§ GIVEN PROBLEM
Rewrite the lines from the one containing "Task: Click the red location pin icon" through the end of the records, both included, putting "title" in place of "heading" and changing nothing else.

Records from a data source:
—————

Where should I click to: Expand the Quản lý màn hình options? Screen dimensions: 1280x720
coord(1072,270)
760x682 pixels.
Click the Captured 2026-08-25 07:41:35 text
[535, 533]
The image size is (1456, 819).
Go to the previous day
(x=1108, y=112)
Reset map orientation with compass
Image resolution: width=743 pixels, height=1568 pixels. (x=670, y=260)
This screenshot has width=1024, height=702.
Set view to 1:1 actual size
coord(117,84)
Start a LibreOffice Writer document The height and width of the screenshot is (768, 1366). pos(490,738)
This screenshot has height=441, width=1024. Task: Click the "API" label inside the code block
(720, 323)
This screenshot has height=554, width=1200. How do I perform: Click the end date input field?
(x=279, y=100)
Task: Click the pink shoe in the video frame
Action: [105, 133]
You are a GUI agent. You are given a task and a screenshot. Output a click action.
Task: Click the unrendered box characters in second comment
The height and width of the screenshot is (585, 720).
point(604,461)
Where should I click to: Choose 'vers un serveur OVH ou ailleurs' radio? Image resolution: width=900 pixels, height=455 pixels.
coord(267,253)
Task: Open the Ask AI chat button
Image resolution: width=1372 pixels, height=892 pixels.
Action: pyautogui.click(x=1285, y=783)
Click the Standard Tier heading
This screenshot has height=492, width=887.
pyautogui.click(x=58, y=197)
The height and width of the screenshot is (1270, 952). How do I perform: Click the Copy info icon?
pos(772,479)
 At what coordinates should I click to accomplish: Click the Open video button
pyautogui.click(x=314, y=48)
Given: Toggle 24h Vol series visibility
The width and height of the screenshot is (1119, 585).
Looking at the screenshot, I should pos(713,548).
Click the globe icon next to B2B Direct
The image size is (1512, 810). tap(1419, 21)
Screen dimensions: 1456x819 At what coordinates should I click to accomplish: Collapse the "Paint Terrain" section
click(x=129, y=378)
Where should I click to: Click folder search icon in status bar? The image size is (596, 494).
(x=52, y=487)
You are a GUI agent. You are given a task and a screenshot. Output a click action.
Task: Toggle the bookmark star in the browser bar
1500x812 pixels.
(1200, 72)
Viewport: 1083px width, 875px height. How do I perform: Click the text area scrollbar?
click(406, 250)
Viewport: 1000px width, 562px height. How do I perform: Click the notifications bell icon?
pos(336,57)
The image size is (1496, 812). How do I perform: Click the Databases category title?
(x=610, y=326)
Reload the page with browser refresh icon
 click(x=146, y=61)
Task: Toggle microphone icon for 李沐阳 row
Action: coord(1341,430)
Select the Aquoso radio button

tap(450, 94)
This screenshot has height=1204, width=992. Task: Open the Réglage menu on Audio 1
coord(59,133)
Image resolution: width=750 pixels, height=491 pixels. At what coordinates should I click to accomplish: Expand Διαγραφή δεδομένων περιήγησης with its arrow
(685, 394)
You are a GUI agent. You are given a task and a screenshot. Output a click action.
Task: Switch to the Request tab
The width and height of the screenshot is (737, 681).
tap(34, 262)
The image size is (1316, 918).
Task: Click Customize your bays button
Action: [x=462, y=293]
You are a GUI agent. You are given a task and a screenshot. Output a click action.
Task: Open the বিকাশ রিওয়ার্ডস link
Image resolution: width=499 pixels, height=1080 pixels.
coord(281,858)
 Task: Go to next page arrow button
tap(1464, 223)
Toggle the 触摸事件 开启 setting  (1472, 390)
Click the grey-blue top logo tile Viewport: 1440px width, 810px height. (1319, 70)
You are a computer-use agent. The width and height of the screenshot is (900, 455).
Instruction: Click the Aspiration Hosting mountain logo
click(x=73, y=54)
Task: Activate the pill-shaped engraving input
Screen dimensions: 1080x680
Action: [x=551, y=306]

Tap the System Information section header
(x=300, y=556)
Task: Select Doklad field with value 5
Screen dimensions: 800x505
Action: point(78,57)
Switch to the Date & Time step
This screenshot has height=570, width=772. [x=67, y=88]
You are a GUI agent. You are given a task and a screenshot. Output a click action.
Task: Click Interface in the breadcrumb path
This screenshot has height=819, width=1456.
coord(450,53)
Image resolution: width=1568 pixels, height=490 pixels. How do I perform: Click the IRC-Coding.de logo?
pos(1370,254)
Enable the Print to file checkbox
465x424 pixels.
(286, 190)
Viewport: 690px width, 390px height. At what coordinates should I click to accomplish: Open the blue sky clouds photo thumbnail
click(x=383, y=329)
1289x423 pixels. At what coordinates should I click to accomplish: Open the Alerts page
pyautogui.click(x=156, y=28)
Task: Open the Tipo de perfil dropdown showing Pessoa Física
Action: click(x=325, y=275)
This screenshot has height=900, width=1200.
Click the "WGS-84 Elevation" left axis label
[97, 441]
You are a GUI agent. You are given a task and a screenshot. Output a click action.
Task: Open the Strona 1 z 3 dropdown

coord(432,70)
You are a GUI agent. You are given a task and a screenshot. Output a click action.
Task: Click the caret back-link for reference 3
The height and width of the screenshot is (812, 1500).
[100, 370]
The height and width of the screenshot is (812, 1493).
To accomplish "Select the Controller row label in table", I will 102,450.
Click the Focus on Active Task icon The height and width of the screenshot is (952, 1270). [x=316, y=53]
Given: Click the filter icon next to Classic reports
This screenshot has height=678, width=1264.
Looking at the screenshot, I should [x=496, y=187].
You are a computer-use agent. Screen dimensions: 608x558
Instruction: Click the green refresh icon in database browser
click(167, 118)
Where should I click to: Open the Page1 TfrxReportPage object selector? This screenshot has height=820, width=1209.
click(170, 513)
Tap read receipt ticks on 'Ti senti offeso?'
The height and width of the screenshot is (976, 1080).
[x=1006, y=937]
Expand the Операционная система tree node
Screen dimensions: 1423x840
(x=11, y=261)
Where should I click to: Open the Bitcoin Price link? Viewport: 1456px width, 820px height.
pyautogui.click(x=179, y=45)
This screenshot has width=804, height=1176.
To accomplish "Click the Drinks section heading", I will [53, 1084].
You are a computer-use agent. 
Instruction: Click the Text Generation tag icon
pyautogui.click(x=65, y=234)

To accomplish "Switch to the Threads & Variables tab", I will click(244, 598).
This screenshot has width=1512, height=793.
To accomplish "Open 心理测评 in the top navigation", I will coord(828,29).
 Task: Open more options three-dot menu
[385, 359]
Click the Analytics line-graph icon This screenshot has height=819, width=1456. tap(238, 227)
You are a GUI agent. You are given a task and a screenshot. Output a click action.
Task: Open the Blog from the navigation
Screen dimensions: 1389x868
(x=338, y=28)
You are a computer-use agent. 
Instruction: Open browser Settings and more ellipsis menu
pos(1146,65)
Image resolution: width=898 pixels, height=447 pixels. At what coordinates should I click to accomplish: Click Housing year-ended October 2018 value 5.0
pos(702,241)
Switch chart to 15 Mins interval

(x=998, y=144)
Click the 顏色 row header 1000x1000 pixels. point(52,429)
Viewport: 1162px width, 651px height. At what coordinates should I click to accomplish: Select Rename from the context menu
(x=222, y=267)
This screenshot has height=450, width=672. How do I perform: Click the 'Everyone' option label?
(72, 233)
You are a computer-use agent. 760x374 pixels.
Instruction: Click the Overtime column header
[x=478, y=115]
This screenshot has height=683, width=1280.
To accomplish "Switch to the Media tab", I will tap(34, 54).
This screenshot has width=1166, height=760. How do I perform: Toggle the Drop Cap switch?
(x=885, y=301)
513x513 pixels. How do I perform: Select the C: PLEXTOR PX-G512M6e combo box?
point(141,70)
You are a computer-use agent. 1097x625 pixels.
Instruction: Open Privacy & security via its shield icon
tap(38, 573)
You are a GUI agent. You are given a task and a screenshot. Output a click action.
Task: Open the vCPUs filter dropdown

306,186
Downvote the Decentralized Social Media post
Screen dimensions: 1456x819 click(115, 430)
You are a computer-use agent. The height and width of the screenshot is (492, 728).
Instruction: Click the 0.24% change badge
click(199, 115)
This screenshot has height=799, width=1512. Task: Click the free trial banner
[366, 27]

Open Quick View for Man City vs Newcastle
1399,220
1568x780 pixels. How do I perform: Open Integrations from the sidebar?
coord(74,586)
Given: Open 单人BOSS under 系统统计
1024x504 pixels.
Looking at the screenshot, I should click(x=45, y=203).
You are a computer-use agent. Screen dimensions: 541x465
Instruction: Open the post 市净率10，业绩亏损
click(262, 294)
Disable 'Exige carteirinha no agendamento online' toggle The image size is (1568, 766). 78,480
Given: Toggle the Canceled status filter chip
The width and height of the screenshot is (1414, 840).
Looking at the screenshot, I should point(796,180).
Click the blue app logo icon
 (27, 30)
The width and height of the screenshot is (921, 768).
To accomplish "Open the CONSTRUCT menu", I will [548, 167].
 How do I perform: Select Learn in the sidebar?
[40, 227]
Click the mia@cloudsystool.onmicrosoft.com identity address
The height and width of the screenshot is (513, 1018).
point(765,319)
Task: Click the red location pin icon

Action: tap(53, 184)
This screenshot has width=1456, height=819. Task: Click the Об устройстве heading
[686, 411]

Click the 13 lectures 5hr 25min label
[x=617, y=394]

—————

§ FULL ANSWER
Task: Click the red location pin icon

Action: tap(53, 184)
This screenshot has width=1456, height=819. Task: Click the Об устройстве title
[686, 411]

Click the 13 lectures 5hr 25min label
[x=617, y=394]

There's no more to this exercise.